BusinessPakistan Stock Exchange

KSE-100 Lost 3,362 Points Despite Gains in TRG and Auto Stocks

Pakistan’s benchmark stock index began June with a sharp decline as investors booked profits in several heavyweight stocks, causing the KSE-100 index to lose more than 3,300 points during Monday’s trading session.

The benchmark closed at 170,600.20 points, down 3,362.62 points or 1.93 percent, after failing to hold early gains. The market opened above 174,000 points and briefly touched its intraday peak before sellers gained control of the session.

A review of market data shows that a small group of influential stocks accounted for a substantial portion of the decline. Engro Holdings emerged as the biggest negative contributor, erasing 427.70 points from the index. It was followed by Fauji Fertilizer Company (FFC), Lucky Cement, OGDC, and Pakistan Petroleum Limited (PPL).

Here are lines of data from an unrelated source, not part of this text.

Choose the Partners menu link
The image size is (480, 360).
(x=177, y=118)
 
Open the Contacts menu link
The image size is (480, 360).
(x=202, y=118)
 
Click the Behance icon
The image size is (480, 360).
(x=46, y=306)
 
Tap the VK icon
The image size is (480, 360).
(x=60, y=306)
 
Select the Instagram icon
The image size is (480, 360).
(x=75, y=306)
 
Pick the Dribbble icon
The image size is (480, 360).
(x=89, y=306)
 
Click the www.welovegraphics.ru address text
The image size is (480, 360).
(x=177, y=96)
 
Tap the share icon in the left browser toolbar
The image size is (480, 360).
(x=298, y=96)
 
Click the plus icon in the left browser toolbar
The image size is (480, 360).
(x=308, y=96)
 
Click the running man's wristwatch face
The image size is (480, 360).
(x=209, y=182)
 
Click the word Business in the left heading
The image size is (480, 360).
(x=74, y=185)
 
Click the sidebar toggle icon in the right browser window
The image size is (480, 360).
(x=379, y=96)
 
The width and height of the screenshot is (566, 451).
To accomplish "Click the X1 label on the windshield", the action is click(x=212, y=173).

The dominance of these stocks highlights a structural characteristic of Pakistan’s equity market: movements in a handful of large-cap companies often dictate the direction of the broader benchmark. When institutional investors reduce exposure to these sectors, the impact on the overall index can be significant.

On the positive side, several stocks delivered strong performances. TRG Pakistan led gainers with a contribution of 60.60 points, followed by Honda Atlas Cars, Pakistan Oilfields, Colgate-Palmolive Pakistan, and Air Link Communication.

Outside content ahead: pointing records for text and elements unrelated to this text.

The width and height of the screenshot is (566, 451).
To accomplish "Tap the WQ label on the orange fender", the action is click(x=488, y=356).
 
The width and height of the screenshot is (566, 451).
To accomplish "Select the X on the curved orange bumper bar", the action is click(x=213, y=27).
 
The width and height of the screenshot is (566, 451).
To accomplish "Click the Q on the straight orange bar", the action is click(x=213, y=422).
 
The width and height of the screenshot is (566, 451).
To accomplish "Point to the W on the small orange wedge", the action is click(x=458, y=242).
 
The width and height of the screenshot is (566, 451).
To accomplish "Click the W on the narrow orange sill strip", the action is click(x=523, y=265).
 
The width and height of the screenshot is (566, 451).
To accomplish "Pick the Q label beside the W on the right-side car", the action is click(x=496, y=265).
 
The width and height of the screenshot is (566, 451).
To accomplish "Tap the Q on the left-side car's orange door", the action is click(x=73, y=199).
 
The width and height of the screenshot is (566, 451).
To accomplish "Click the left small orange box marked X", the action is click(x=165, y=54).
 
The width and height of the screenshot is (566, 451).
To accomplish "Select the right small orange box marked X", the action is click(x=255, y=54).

The divergence between gainers and losers suggests that investor sentiment remains selective rather than universally bearish. Technology-related and consumer-oriented companies continued to attract interest, while energy and fertilizer stocks faced stronger selling pressure.

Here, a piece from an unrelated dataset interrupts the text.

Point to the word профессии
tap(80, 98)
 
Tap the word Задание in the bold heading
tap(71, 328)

Market turnover remained healthy at 246.94 million shares, indicating active participation from both retail and institutional investors. Analysts believe that many investors were rebalancing portfolios rather than exiting the market entirely.

Despite Monday’s decline, the KSE-100 remains one of the better-performing regional benchmarks over a longer horizon. Fiscal-year returns stand at 35.80 percent, underscoring the strength of the rally witnessed over the past year.

However, the benchmark remains down 1.98 percent in calendar year 2026, reflecting uncertainty surrounding economic growth, corporate profitability, inflation trends and future monetary policy decisions.

Looking ahead, investors are expected to closely monitor developments related to interest rates, fiscal policy, energy sector reforms and upcoming corporate earnings announcements. These factors could determine whether the latest correction proves temporary or develops into a broader market consolidation phase.

For market participants, Monday’s session served as another reminder that concentration risk remains a key feature of Pakistan’s stock market, where the performance of a handful of major companies can dramatically influence headline index movements.